I recently attended a program which brought together hospital administrators, attorneys, and social workers to discuss issues and confusion that come up with Health Care Directives (HCD). The problems commonly arise when the health care agent (the person granted the authority by the person who made the HCD) attempts to exercise the authority granted in the HCD, or the hospital or institution attempts to deny the authority given to a health care agent in a properly drafted HCD. The resulting discussion made me painfully aware of just how many challenges a client of mine might face while trying to exercise his/her authority. I decided to create an entry on the subject and address these issues for my readers.

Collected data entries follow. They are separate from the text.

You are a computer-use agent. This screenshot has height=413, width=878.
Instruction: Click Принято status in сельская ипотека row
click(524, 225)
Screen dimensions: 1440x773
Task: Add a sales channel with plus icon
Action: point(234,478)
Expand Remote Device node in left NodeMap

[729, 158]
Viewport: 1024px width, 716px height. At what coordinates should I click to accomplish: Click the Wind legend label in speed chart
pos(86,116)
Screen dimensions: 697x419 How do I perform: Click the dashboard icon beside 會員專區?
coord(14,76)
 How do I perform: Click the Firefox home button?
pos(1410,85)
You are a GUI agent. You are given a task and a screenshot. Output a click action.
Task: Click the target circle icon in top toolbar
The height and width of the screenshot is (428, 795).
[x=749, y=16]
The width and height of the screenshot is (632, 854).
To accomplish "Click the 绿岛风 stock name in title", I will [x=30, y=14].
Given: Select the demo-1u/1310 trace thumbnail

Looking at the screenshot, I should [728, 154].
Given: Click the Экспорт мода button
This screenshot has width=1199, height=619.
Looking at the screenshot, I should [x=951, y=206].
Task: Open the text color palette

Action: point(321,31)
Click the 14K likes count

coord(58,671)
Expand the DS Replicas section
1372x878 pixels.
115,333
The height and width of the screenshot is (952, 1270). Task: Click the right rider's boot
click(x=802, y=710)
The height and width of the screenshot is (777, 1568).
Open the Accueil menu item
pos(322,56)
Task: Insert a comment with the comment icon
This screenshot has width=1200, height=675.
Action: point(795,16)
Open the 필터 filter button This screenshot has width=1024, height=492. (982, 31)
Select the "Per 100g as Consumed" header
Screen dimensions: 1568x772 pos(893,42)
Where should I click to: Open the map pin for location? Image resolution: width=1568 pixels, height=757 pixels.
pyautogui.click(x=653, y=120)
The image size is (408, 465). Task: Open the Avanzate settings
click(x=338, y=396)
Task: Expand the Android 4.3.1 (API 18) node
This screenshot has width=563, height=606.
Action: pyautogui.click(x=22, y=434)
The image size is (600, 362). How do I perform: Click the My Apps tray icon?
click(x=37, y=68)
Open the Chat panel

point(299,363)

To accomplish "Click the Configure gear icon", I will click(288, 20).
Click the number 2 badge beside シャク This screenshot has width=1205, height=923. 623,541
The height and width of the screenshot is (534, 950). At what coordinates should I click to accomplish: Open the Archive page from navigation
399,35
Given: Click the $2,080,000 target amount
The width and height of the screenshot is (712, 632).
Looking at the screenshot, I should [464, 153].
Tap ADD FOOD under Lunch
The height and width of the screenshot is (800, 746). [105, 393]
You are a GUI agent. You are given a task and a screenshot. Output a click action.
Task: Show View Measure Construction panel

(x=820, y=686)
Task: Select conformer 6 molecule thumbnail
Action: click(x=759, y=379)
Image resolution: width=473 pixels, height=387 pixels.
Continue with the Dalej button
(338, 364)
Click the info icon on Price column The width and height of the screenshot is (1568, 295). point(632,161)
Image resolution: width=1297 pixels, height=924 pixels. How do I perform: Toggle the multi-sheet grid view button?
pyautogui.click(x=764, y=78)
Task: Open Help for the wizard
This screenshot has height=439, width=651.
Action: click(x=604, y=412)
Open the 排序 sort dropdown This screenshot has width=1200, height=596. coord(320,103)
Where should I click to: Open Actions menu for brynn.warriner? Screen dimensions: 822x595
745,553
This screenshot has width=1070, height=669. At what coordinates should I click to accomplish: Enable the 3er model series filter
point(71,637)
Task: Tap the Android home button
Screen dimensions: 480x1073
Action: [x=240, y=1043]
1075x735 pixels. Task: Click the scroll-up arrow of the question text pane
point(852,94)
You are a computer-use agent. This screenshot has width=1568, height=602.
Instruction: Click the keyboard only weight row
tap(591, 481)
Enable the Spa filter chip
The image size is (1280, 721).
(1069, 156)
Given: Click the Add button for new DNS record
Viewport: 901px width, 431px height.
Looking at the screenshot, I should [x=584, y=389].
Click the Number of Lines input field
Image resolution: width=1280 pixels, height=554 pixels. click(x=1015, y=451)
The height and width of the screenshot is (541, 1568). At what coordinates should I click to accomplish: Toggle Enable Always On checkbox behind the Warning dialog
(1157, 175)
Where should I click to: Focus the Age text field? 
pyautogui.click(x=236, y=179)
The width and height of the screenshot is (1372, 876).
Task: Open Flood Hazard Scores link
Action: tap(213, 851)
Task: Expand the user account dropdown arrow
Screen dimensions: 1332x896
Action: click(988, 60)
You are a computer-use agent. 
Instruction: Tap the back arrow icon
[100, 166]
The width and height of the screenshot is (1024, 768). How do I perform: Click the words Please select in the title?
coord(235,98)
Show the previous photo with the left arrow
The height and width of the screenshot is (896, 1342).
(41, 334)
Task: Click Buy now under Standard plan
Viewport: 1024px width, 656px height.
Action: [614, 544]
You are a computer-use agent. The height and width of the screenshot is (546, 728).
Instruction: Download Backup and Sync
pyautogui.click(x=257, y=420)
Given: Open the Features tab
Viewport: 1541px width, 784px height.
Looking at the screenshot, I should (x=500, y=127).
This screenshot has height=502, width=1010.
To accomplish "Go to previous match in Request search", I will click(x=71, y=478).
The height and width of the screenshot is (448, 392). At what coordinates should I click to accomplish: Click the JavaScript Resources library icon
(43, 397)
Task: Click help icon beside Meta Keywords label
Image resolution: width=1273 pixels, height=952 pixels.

- Access to Medical Records
If you’re the authorized agent for someone else (called the “principal”), you are allowed access to that person’s medical records so that you can make appropriate health care decisions on their behalf – just like the principal would be allowed to do if they asked themselves. Sometimes, however, someone in a hospital, professional office, or institution denies you access. It doesn’t matter what reason they give you (often, it’s “privacy rights for the patient,” or insisting on supplementing the authority of the HCD with something further like a Power of Attorney, for example). If you’re the legally authorized agent, and you can prove it with a validly executed HCD, you need no further authority, and they must give you access.
Minnesota’s law Minnesota Statutes, Section 145C.08 and Minnesota Statutes, Section 145C.05, Subdivision 2, Clause (c) gives you, the person creating the HCD, the authority to name an agent who gets the same rights to medical records as you would, if you were asking yourself. Attorneys who draft HCDs for their clients often include reference to this Minnesota law and HIPAA, the federal laws on the same subject. And, although you would think that would be enough (and, it is!), sometimes a hospital or other institution will not cooperate.
First, understand that you can insist and ultimately win, if you are the legally authorized agent. Second, if insisting doesn’t work, know that you can and should call the Minnesota Department of Human Services (DHS) and ask for someone to assist you with a complaint regarding a violation of your civil rights. This is the fastest and least confrontational way to handle this situation, and it forces the hospital to explain itself and address your request. I have taken to including the number for the office in my HCDs for my clients so they always have it on them, if needed, written right on the HCD document.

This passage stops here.